# Provided data:
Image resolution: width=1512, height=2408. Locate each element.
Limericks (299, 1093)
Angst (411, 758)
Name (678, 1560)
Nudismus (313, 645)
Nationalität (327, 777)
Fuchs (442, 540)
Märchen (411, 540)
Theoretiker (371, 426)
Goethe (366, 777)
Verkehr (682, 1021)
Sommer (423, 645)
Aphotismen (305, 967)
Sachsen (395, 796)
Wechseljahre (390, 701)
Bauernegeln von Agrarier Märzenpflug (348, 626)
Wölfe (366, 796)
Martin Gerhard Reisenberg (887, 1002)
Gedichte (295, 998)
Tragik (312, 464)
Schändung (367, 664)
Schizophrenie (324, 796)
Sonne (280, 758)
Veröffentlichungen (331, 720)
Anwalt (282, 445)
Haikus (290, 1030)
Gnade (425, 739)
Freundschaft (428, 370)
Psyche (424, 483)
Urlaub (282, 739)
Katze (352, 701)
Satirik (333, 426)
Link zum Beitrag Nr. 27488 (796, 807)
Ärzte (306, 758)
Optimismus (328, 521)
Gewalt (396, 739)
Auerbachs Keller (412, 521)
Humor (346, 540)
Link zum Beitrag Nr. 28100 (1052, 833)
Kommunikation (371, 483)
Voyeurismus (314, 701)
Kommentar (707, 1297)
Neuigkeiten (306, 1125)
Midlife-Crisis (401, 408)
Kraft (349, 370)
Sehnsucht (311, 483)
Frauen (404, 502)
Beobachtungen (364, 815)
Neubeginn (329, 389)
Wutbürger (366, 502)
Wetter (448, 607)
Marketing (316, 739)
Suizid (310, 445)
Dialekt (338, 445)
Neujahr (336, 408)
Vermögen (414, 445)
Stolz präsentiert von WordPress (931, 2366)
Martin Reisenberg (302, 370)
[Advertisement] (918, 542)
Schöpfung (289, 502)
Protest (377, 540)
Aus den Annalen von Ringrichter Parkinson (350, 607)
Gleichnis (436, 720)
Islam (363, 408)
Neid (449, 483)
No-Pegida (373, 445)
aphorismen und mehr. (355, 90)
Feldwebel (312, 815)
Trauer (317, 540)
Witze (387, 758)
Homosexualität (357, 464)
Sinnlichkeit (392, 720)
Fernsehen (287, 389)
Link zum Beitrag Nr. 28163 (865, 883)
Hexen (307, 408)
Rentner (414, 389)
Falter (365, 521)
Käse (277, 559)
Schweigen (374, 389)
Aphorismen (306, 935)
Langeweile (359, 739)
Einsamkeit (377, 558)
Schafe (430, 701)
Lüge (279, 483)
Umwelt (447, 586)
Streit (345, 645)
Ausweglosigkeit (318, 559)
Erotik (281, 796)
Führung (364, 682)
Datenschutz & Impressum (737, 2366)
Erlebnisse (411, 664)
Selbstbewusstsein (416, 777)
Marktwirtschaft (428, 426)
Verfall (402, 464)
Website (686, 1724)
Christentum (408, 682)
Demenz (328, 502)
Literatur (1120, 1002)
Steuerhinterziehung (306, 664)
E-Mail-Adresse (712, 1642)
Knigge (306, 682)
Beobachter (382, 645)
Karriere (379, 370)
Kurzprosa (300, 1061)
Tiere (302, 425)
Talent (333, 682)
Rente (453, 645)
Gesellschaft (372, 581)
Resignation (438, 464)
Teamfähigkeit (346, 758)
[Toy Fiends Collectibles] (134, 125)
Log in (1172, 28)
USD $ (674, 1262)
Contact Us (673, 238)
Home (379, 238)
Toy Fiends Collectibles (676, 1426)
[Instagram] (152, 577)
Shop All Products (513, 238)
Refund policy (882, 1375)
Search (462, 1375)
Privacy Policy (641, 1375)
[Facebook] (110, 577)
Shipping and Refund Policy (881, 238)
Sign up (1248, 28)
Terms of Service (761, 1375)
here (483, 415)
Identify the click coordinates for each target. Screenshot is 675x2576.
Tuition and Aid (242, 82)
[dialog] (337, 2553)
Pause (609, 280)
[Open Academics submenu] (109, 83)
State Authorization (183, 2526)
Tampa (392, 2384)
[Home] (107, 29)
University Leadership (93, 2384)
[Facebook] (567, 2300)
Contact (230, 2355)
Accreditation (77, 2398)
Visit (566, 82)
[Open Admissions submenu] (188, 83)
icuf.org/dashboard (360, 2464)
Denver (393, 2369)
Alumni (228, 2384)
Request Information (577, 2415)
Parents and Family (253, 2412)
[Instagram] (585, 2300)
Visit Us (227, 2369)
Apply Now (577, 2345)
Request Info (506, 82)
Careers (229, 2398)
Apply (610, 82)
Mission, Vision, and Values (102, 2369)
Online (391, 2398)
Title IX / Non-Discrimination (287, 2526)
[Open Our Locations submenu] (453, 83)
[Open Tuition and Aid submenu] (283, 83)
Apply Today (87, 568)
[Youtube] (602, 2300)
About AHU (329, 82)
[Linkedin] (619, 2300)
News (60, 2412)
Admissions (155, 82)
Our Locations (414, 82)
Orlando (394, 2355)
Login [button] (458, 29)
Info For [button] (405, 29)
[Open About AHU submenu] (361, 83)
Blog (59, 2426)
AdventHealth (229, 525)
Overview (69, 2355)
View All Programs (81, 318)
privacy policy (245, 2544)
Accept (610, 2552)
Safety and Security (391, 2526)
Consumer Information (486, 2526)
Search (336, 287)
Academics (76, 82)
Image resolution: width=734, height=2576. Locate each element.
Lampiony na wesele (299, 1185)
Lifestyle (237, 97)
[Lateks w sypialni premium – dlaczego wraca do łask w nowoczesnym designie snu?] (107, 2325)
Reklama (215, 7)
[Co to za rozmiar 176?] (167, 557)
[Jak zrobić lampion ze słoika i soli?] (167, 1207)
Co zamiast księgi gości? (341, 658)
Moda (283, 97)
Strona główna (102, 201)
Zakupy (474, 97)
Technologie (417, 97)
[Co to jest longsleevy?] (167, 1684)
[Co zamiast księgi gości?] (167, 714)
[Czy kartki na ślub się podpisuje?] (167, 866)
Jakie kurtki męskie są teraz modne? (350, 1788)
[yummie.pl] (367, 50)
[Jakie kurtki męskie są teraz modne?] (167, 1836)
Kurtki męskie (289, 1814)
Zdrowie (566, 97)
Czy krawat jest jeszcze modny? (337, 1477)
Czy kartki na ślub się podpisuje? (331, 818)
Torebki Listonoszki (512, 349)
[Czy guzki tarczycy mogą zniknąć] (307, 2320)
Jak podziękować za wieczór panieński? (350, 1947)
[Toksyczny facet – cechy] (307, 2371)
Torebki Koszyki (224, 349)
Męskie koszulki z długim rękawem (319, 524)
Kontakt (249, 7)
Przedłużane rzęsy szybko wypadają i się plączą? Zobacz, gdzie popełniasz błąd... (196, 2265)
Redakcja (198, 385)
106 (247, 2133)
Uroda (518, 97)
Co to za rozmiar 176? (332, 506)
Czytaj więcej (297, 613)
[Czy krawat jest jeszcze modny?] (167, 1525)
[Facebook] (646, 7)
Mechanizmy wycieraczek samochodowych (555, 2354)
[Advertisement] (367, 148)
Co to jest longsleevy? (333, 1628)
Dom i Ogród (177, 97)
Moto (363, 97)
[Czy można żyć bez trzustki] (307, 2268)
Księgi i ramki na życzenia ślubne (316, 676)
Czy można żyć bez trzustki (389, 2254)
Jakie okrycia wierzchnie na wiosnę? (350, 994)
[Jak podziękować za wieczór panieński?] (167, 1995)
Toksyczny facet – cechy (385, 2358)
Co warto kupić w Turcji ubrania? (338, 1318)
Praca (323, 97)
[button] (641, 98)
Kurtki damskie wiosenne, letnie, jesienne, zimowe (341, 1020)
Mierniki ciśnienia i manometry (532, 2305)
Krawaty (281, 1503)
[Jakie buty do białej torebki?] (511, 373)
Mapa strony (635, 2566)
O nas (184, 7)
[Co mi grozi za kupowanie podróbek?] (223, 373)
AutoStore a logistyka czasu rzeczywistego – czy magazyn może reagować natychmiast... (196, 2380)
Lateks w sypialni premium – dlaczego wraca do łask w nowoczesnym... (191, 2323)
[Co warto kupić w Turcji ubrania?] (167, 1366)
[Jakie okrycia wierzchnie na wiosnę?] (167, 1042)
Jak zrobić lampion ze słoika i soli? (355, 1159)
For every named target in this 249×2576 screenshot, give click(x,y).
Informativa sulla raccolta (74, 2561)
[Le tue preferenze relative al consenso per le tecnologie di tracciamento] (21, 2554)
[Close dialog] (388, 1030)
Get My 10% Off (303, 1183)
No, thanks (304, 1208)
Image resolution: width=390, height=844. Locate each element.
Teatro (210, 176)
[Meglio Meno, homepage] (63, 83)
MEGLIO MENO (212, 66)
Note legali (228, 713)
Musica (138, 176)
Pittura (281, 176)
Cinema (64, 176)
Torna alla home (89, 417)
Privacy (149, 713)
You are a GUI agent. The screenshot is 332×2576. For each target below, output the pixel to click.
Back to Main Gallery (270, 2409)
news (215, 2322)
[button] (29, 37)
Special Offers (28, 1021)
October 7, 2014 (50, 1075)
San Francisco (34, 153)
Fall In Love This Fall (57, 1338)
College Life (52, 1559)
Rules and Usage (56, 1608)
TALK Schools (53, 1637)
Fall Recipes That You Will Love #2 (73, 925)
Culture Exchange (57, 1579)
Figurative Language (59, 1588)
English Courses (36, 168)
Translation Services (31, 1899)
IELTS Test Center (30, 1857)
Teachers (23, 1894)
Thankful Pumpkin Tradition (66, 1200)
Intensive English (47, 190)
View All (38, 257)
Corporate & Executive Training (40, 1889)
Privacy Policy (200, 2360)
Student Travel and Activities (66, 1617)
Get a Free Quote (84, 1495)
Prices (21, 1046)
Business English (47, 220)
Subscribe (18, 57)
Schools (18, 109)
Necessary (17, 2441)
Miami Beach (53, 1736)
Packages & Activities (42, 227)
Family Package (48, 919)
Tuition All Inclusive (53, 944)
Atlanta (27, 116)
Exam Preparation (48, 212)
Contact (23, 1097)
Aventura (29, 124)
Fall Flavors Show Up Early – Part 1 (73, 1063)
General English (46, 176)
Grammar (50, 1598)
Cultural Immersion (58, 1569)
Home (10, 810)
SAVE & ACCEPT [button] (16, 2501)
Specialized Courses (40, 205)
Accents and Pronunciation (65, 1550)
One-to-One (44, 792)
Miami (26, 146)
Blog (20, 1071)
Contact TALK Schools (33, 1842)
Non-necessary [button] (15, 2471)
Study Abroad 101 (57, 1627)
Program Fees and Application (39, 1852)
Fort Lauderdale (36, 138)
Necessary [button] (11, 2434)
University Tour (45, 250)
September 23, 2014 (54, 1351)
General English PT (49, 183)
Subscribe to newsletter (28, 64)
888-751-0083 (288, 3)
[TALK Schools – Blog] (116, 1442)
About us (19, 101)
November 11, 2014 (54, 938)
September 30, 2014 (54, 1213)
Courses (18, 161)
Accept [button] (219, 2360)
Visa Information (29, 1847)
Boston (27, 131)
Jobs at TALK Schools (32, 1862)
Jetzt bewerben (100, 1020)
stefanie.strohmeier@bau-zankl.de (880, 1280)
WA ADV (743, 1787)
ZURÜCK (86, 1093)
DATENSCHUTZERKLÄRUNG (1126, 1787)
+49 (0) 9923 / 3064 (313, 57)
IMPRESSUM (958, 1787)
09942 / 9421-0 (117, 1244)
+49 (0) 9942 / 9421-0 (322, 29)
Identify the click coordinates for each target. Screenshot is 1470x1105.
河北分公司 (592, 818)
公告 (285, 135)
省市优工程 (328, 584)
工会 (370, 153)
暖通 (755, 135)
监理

# Exercise requirements:
After locating the line holding "[button] (29, 37)" above, output exactly that line and every line after it through the line holding "9421-0 (322, 29)". Include nothing else.

# Output of the task:
[button] (29, 37)
Special Offers (28, 1021)
October 7, 2014 (50, 1075)
San Francisco (34, 153)
Fall In Love This Fall (57, 1338)
College Life (52, 1559)
Rules and Usage (56, 1608)
TALK Schools (53, 1637)
Fall Recipes That You Will Love #2 (73, 925)
Culture Exchange (57, 1579)
Figurative Language (59, 1588)
English Courses (36, 168)
Translation Services (31, 1899)
IELTS Test Center (30, 1857)
Teachers (23, 1894)
Thankful Pumpkin Tradition (66, 1200)
Intensive English (47, 190)
View All (38, 257)
Corporate & Executive Training (40, 1889)
Privacy Policy (200, 2360)
Student Travel and Activities (66, 1617)
Get a Free Quote (84, 1495)
Prices (21, 1046)
Business English (47, 220)
Subscribe (18, 57)
Schools (18, 109)
Necessary (17, 2441)
Miami Beach (53, 1736)
Packages & Activities (42, 227)
Family Package (48, 919)
Tuition All Inclusive (53, 944)
Atlanta (27, 116)
Exam Preparation (48, 212)
Contact (23, 1097)
Aventura (29, 124)
Fall Flavors Show Up Early – Part 1 (73, 1063)
General English (46, 176)
Grammar (50, 1598)
Cultural Immersion (58, 1569)
Home (10, 810)
SAVE & ACCEPT [button] (16, 2501)
Specialized Courses (40, 205)
Accents and Pronunciation (65, 1550)
One-to-One (44, 792)
Miami (26, 146)
Blog (20, 1071)
Contact TALK Schools (33, 1842)
Non-necessary [button] (15, 2471)
Study Abroad 101 (57, 1627)
Program Fees and Application (39, 1852)
Fort Lauderdale (36, 138)
Necessary [button] (11, 2434)
University Tour (45, 250)
September 23, 2014 (54, 1351)
General English PT (49, 183)
Subscribe to newsletter (28, 64)
888-751-0083 (288, 3)
[TALK Schools – Blog] (116, 1442)
About us (19, 101)
November 11, 2014 (54, 938)
September 30, 2014 (54, 1213)
Courses (18, 161)
Accept [button] (219, 2360)
Visa Information (29, 1847)
Boston (27, 131)
Jobs at TALK Schools (32, 1862)
Jetzt bewerben (100, 1020)
stefanie.strohmeier@bau-zankl.de (880, 1280)
WA ADV (743, 1787)
ZURÜCK (86, 1093)
DATENSCHUTZERKLÄRUNG (1126, 1787)
+49 (0) 9923 / 3064 (313, 57)
IMPRESSUM (958, 1787)
09942 / 9421-0 (117, 1244)
+49 (0) 9942 / 9421-0 (322, 29)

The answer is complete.